9th Circuit Court Grants ‘Friend of the Court’ Status to Fight Injunction of SB 1070
Phoenix, AZ – The 9th Circuit Court of Appeals this week granted permission to Sheriff Larry Dever of Cochise County to join the appeal of the injunction of Arizona immigration SB 1070, barring certain parts of the law from being enforced. Sheriff Dever has seen the threat of illegal immigration firsthand but has been largely shut out of the debate in court.
“Arizona’s citizens need every uniformed officer in the State of Arizona enforcing Federal Immigration laws,” said Dever. “SB 1070 was put in place to give Arizonans the assurance that every officer across the State is doing everything they can to stop the flow of drugs and violence. We look forward to participate in the hearings and welcome the day when we can use all the tools necessary to secure our borders.”
On September 2, Sheriff Dever, honorary chairman of www.bordersheriffs.com which helps Arizona sheriffs fight lawsuits by the ACLU and the Justice Department against Arizona, filed an Amicus Curiae brief requesting permission to participate in the appeal of the District Court’s preliminary injunction preventing the inaction and enforcement of SB 1070. On Monday, the 9th Circuit Court of Appeals reviewed and granted the motion and determined that Sheriff Dever's perspective on this dispute is valuable and will consider his arguments seeking to vacate the preliminary injunction.
In light of this development, Sheriff Dever will request that his counsel be allowed to participate in the oral argument proceedings, which are scheduled to be conducted November 1 in San Francisco.

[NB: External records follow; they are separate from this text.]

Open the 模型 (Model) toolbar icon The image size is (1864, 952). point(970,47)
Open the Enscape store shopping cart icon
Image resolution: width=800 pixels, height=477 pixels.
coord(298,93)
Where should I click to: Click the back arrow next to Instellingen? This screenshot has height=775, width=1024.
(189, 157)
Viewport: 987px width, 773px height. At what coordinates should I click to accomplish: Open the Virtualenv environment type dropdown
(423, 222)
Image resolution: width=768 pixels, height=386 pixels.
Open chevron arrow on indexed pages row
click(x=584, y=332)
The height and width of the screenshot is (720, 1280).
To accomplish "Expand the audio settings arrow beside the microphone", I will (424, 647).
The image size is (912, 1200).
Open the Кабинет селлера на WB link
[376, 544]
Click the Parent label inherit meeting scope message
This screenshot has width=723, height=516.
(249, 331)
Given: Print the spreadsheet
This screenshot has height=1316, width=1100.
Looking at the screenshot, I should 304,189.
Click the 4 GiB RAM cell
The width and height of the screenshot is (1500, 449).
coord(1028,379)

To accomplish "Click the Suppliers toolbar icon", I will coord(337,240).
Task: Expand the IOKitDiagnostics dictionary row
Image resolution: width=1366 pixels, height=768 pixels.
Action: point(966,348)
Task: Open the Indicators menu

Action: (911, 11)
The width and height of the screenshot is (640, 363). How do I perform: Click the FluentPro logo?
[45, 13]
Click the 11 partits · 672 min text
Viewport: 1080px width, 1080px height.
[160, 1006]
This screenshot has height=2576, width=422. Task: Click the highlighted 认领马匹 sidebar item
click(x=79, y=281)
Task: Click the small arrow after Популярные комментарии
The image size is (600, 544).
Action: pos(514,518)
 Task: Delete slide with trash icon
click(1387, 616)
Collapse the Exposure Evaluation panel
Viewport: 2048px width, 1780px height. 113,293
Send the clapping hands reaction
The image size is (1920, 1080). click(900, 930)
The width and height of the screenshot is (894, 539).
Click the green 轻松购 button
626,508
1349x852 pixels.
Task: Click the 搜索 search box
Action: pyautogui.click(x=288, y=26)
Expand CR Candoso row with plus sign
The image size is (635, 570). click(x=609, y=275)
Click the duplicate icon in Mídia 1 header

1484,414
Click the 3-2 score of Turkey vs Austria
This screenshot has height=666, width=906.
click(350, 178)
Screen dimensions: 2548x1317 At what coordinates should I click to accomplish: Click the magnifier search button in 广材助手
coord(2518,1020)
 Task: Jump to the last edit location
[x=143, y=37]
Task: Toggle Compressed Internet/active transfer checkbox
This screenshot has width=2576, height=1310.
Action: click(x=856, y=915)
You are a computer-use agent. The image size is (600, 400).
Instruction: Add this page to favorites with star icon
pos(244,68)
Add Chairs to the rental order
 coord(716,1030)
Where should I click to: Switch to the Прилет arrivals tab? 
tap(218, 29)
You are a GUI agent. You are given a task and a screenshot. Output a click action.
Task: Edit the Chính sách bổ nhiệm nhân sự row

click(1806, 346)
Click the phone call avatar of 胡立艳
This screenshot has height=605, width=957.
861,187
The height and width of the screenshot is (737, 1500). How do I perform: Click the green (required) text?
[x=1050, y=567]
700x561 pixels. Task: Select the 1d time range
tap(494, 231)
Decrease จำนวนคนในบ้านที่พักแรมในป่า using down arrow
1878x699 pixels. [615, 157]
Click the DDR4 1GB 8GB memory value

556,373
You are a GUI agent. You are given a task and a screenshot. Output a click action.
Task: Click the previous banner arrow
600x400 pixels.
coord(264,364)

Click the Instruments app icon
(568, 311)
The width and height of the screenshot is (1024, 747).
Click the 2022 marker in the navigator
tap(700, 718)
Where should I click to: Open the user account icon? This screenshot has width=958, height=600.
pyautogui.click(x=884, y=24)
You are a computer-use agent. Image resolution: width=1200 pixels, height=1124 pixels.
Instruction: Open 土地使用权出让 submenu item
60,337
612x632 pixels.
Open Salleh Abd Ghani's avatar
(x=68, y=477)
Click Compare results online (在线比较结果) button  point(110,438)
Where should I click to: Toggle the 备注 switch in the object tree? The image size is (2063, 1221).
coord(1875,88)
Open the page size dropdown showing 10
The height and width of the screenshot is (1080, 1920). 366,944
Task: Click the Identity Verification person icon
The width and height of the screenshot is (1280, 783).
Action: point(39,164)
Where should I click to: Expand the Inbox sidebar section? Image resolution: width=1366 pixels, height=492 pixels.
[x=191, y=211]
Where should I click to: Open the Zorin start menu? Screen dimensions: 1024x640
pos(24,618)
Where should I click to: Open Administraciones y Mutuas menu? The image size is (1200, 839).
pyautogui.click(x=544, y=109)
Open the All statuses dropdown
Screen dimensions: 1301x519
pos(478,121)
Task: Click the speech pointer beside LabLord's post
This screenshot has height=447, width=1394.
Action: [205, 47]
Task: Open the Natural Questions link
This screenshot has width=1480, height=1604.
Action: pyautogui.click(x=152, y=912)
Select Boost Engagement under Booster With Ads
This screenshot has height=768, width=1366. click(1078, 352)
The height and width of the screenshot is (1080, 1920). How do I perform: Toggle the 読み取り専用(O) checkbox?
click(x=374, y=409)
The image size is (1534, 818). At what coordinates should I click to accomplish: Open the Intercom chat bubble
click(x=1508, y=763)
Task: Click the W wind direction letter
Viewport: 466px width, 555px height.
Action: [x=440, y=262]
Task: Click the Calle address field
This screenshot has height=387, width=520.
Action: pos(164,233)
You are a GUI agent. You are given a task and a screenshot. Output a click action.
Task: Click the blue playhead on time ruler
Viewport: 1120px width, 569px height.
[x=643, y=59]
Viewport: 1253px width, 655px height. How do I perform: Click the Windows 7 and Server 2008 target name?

The brief challenges Judge Susan Bolton’s ruling striking down key portions of SB 1070. Section 2(b) of SB 1070 requires that law enforcement, with reasonable suspicion that someone is in the country unlawfully, check immigration status but does not require that law enforcement check immigration status of every arrestee. Despite that language, the Federal District Court prevented SB 1070 from going into effect in part by incorrectly reading the statute to require that every single detention by a uniformed officer would require an immigration status check.